We spent one more summer on board Alianora, then we sold the boat. Venice is the place we love best for holidays, and a small yacht is far from the ideal lodging there. Alianora had given us freedom of movement; we were now to leave England with all our worldly goods. Only one sister remained there: Debo. Nancy lived in France, Pam in Ireland, Decca in America. Derek and Pam had left Rignell and gone to live at Tullamaine Castle in County Tipperary where Derek hunted with the ‘noble Tips’. He had fought with great gallantry in a war he was convinced Britain should never have been engaged in. Now he did not feel disposed to stay in England while it went downhill under an inefficient Labour government, and be slowly ruined himself in the process. Later on he worked for the French government, in a laboratory near Paris.
Early in 1951 we left Crowood.
21.
LE TEMPLE DE LA GLOIRE
In December 1950 we were in Paris, and one day, lunching with Gaston and Bettina Bergery and speaking vaguely about getting a Paris flat, Bettina said: ‘Would you like to live in a tiny Directoire temple? We know of one, it’s for sale.’ We motored down to Orsay and there on a cold, dark and foggy afternoon we first set eyes upon the Temple de la Gloire.25 It was as shabby as a house can be that has stood empty for many years; only the small but magnificent shell was unravaged by damp and neglect. It looked older than its one hundred and fifty years. For me, it was love at first sight, and the following March it was ours.

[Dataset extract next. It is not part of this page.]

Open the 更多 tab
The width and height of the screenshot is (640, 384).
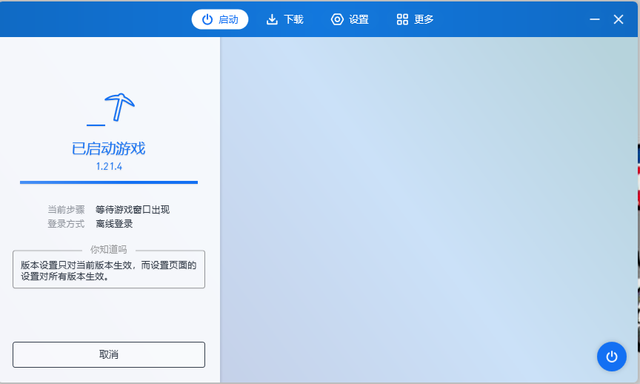(x=424, y=19)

Leaving Crowood was painful. Although less sad for me than leaving Wootton had been, I minded terribly for the boys, whose first real home it was. We had to leave all our kind village friends, among them Mr. Watson, a clever old Scotch hermit who had taught Alexander, and then both boys, in his tiny cottage on the hill. He had recently been ill and they now had a tutor, Mr. Leigh Williams, but Mr. Watson was a wonderful friend to Alexander. Packing up Crowood was a nightmare, partly because M. had used rooms there as an office and there were myriads of files and old papers as well as relics of all our former dwellings, Denham and Grosvenor Road and Wootton. We planned to get a house in Ireland and everything was sent to Cork; meanwhile the Temple was not yet habitable. We took a little flat in Paris from Jean de Baglion, who was to become one of our dearest friends, and from there we supervised the work at the Temple. In June we moved in. It was the third time in my life that I had had the luck to live in a beautiful house, and this time it lasted.

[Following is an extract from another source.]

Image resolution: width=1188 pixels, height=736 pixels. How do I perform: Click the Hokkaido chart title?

Thus our move to Ireland and our move to France were simultaneous, but the circumstances were not the same. Our furniture arrived in Ireland battered, scratched and broken. Even the heavy marble tops of two large sideboards appear to have been thrown from the ship on to the quay and were shattered. It took months to get everything mended and polished. M. used to say that I wandered through County Galway in search of an ébéniste; it was only too true; I did.
At the Temple on the other hand we had no furniture at all. For months we had to take our chairs with us from drawing-room to dining-room; and we had five forks, which severely limited the number of guests. I haunted the Hôtel Drouot, the Paris salerooms. It is very easy to become a saleroom addict, absorbed by the thrill of bargain-hunting. The old Hôtel Drouot was like Christie’s and Sotheby’s and Bonhams and salerooms in darkest Fulham and the Caledonian market all rolled into one. It had twelve rooms, in some of which lovely and precious things were sold while in others one found the lowest of the low, degraded rexine chairs with horsehair stuffing falling out of them on the dusty floor, filthy old carpets full of holes, broken and chipped gas stoves. Many, probably most of the crowds of people who came were not buyers at all, but liked the warmth and amusement of the place. I had to be very careful in my purchases because our francs were strictly limited, also the Temple is so small that there is nowhere to put anything inessential.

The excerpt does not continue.